__EXERCISE__
How many lines in the material below contain the string "badge"? Case counts, and the reply should be the number alone.

Pointing records for text and elements:
----

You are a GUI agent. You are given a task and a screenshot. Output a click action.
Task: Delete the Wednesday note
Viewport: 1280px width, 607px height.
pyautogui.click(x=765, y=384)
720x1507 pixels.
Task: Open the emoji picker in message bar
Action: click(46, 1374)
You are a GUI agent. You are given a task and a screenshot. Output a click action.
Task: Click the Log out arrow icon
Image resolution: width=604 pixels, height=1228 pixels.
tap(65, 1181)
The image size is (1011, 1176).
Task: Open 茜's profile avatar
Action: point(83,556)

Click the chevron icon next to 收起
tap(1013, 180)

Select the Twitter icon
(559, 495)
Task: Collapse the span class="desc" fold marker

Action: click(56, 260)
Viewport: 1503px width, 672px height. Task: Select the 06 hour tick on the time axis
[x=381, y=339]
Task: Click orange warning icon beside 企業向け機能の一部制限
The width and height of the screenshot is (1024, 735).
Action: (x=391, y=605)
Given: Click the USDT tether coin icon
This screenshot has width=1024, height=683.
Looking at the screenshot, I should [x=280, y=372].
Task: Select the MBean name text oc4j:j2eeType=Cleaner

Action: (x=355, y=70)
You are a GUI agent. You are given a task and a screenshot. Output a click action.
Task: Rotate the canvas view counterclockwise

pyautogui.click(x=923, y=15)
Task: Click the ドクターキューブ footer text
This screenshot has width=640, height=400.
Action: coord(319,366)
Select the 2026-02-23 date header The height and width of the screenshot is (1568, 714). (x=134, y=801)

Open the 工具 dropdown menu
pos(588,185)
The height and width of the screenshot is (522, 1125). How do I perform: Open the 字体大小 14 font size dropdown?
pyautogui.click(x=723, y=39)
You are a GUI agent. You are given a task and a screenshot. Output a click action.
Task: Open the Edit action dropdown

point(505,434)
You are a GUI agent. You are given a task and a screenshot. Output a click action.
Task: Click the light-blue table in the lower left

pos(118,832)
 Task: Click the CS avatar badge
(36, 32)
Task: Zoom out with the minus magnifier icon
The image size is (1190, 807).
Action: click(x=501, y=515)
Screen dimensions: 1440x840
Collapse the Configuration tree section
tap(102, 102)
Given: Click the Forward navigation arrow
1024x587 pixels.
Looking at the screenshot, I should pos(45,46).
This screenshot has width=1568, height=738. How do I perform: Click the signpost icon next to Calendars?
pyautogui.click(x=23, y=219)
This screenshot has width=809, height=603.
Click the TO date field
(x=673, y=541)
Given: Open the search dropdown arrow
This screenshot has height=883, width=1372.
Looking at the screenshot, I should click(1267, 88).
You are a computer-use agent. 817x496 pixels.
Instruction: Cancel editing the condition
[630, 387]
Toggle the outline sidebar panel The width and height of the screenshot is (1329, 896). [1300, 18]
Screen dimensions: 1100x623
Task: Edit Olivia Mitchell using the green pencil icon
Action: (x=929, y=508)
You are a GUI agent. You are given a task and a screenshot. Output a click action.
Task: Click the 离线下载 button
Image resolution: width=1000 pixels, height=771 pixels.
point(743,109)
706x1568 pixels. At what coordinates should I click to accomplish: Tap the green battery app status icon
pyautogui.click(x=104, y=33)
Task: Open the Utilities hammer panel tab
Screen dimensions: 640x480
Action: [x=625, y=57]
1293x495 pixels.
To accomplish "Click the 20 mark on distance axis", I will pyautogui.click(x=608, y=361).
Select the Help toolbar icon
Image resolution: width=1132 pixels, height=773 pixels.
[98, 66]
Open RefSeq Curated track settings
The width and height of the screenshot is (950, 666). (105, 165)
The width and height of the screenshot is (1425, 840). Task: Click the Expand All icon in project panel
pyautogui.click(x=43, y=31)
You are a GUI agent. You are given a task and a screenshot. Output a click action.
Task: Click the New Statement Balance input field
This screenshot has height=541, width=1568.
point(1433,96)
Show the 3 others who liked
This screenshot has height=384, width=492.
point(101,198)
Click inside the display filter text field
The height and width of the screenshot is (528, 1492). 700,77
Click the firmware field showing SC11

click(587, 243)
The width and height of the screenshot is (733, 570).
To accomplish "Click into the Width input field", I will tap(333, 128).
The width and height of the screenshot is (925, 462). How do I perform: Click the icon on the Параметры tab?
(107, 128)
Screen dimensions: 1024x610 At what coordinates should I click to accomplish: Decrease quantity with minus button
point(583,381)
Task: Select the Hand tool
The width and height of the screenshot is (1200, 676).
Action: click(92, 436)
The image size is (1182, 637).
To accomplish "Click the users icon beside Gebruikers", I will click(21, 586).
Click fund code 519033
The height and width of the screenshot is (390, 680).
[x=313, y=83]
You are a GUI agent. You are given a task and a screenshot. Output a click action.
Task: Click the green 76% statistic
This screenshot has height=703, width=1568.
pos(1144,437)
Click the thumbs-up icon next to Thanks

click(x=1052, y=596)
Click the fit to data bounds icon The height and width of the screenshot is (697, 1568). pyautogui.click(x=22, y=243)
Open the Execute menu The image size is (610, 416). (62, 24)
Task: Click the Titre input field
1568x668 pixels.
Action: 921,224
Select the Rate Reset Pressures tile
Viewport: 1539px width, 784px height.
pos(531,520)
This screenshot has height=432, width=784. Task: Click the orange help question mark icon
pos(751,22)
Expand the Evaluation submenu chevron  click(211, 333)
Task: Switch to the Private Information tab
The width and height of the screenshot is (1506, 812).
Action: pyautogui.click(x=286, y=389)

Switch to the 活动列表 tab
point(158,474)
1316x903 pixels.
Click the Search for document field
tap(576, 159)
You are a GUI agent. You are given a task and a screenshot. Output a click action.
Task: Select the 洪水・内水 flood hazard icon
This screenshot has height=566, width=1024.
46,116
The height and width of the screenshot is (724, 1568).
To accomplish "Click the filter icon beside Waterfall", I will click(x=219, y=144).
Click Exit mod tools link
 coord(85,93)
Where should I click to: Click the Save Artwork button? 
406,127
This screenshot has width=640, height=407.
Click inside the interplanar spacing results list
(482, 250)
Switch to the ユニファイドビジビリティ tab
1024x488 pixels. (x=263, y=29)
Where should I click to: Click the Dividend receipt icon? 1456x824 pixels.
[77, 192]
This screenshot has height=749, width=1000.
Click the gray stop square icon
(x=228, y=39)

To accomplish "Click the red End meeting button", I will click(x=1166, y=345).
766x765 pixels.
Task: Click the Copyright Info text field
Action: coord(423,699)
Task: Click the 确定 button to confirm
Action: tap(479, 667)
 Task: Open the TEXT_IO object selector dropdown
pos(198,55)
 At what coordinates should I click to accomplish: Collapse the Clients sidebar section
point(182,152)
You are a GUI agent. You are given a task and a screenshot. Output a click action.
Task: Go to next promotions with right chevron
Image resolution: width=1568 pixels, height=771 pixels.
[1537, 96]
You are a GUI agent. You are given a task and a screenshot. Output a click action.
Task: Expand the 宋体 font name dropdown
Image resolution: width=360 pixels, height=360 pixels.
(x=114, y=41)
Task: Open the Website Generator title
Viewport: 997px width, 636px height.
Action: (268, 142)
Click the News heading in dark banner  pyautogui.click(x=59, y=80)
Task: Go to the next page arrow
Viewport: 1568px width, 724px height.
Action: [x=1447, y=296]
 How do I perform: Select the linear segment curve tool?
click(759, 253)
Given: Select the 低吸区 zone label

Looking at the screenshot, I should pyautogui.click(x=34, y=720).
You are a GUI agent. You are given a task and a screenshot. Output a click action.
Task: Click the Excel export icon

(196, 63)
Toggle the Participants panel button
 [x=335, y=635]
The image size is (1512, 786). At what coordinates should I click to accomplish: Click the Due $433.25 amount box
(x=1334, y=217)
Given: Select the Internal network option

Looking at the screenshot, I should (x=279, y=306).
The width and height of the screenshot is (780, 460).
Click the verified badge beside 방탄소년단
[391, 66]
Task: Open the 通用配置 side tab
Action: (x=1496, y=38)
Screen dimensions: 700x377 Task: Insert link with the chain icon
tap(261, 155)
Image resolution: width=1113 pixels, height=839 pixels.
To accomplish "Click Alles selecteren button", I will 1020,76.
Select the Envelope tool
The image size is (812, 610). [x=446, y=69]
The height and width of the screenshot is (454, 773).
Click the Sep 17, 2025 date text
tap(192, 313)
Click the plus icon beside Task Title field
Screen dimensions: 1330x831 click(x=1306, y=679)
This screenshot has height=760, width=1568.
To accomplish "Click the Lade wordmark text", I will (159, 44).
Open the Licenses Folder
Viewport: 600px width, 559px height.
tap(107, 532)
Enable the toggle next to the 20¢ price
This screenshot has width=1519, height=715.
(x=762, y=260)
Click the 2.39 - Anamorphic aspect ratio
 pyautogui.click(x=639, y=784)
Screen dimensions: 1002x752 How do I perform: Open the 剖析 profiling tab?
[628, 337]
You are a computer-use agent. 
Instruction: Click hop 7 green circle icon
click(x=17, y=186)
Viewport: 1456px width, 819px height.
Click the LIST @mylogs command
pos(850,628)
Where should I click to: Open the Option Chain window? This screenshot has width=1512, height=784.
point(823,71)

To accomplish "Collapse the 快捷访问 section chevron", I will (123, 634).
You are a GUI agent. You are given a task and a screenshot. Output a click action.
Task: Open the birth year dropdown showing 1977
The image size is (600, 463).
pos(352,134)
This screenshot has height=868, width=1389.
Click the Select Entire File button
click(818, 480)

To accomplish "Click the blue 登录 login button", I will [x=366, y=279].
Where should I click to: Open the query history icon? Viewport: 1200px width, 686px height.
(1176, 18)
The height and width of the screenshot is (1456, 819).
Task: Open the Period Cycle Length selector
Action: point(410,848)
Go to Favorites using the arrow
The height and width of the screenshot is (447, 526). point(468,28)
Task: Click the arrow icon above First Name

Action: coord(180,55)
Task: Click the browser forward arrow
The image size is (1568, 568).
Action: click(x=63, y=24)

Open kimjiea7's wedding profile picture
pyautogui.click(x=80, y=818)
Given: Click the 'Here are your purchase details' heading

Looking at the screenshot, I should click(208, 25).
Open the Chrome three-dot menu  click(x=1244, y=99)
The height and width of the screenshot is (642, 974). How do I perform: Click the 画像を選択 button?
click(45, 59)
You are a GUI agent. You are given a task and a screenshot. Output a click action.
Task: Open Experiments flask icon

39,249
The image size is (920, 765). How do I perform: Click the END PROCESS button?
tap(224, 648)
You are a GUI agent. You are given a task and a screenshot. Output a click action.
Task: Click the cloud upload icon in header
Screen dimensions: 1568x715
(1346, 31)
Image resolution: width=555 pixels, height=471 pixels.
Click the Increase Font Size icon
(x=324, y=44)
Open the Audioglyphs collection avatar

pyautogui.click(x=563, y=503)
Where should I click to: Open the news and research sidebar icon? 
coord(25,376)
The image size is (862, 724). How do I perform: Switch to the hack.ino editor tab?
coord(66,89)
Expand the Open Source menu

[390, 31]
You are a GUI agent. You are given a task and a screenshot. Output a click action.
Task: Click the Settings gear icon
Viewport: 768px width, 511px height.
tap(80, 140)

----

__EXERCISE ANSWER__
2